Have you ever felt like you were in bed with several other people all at once? Have you ever had an itch that irritated you all day but could not be scratched no matter how hard you tried? Have you ever been in love…?

I married someone a long time ago and as do I told myself all would be wonderful and rosy forever. (How many times have you heard that?) However, relationships are always two way and rely on both parties being honest with each other, sharing secrets, past childhood adventures and future shared visions of a small house with a picket fence and small children playing contently in the back yard on a bright sunny day.

My marriage was nothing like that. In fact it was nightmare most times. I felt like I was living someone else’s life and not my own even though I told myself it was real. It was a complete sham. Everything I thought I possessed was fabricated and built on foundation of brittle match sticks. The astonishing thing was I trusted my wife even though she lied through her teeth to my face every day about our happy family.

Our first son was born premature which caused numerous severe neurological and physical disorders. It destroyed me emotionally and broke me down in to something that made humpty dumpty look like a piece of art. But that is a story for another day. Our second was shining little perfection that brought joy to everyone he spoke to. I recall his birth and seeing his perfect little face knowing without doubt that he looked very familiar. My wife assured me everything was perfect, she loved me and he was copy of my father who was also blonde haired and had brilliant eyes of blue.

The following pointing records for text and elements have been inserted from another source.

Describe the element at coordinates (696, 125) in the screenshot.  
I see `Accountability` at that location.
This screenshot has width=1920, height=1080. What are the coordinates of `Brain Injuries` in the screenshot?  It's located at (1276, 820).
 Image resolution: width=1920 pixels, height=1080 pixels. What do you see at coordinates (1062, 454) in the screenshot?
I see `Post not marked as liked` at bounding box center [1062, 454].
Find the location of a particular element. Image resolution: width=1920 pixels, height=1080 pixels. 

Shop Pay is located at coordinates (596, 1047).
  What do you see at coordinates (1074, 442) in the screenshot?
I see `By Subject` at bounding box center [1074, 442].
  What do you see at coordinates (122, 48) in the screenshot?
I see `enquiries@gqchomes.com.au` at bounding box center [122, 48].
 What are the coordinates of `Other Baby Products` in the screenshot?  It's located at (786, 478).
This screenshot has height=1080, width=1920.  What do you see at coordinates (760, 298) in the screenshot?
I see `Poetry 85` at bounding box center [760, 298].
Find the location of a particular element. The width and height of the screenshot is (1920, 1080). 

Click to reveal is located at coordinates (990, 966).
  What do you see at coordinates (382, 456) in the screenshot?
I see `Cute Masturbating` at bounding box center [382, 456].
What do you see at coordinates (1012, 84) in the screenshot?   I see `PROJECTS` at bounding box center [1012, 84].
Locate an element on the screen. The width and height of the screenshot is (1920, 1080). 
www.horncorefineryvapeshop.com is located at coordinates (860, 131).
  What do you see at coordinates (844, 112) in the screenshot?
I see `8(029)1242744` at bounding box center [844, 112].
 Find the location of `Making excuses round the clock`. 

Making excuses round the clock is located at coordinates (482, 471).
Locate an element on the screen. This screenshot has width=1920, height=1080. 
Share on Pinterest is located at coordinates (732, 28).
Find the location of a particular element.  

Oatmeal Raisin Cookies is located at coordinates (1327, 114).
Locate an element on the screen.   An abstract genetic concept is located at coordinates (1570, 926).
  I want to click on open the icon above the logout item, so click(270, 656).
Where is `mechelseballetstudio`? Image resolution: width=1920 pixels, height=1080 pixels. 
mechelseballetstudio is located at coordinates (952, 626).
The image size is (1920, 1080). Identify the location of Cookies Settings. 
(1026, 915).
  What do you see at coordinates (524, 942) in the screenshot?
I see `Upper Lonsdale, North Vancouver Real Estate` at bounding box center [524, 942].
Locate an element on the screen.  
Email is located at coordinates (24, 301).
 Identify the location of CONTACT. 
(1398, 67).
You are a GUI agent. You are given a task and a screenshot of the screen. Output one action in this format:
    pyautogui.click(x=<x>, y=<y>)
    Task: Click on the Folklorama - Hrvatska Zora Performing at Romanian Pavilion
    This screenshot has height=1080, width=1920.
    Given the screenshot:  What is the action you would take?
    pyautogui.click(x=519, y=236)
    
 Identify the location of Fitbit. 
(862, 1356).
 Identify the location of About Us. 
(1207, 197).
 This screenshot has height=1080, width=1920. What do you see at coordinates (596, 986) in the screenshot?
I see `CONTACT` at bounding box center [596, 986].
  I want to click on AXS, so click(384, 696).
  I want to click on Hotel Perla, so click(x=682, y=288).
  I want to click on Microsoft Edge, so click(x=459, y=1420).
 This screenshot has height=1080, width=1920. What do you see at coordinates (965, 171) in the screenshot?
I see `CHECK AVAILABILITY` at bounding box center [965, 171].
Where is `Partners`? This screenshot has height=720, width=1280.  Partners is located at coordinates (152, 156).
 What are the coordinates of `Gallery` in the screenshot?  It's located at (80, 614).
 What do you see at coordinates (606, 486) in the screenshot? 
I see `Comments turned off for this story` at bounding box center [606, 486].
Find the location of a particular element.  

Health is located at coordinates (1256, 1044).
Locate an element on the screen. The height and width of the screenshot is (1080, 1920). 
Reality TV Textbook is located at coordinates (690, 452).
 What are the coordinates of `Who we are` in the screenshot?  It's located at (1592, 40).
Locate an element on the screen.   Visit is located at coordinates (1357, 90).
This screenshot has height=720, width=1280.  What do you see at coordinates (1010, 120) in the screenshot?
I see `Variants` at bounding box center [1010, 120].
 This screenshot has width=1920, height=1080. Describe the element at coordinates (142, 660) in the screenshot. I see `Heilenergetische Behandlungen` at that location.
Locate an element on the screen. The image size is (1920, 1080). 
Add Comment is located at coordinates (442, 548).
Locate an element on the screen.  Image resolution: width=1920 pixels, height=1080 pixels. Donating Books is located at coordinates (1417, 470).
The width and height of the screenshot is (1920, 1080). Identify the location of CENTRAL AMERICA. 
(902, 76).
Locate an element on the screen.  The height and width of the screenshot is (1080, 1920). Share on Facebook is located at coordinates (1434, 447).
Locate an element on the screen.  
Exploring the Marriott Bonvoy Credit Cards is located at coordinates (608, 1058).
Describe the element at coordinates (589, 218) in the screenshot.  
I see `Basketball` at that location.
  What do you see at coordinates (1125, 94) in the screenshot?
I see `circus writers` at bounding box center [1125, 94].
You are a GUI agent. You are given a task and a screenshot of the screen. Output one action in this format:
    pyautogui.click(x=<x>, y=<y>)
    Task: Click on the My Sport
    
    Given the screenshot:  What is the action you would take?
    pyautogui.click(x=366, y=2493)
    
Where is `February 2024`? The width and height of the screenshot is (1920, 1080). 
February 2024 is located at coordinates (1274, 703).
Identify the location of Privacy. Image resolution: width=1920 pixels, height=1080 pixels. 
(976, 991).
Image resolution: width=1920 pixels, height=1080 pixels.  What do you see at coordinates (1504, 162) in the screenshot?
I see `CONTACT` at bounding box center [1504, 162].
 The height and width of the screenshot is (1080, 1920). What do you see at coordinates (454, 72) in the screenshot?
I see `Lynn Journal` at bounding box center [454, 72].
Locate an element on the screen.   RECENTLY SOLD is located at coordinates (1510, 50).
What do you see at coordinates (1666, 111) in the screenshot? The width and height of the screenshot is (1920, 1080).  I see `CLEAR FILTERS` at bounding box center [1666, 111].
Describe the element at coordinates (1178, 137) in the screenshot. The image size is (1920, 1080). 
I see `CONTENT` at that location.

As time went by small ripples began to appear in my reality. (some call them glitches..)

  • She spend many hours at a close friends houses and took little excursions with the said male friends.
  • She would often come home at 2am while I looked after the kids on my own. (I was a home body I admit)
  • Many of my man friends seemed to prefer to talk to her when they visited my house and I visited theirs. Sometimes regarding me like I was an exhibit at a zoo. (but that was just me being paranoid I assumed)
  • And so on and so forth…

Sure you see the picture right? How many times did I refuse to see the writing on the wall? (even after finding a love letter to my “best friend”) Each time she got down on hands and knees weeping – “I love you and I never did anything!”

29 years later she confessed to what had been lurking in my mind for decades and haunted me in my ever restless sleep. (incidentally this was after my mother passed and left her estate to me and my brother…) The second son was not mine but my ex bosses. (Considering he looked, sounded and had the same personality as him should have shaken me to reality and action) My wife had a hold on me. I was under her spell. She told me the reality she wanted me to know.

Reluctantly and with great trepidation I did a DNA test on the first boy assuming he was mine. Test results… Drum roll…99%

NOT MINE.

I broke down in a humpty dumpty that made my other falls look like a pleasant stroll on the beach as the waves gently wash over your feet. If I thought I was devastated the first few times post “revelations”, break up, moving home and divorce I was making an understatement of the decade. No-one will ever know just how broken I am. Compared to that bright, brave, positive young man that was was married those decades ago I am now a shadow, a spectre and shell of a façade.

This is my story… 29 years with COVID-19.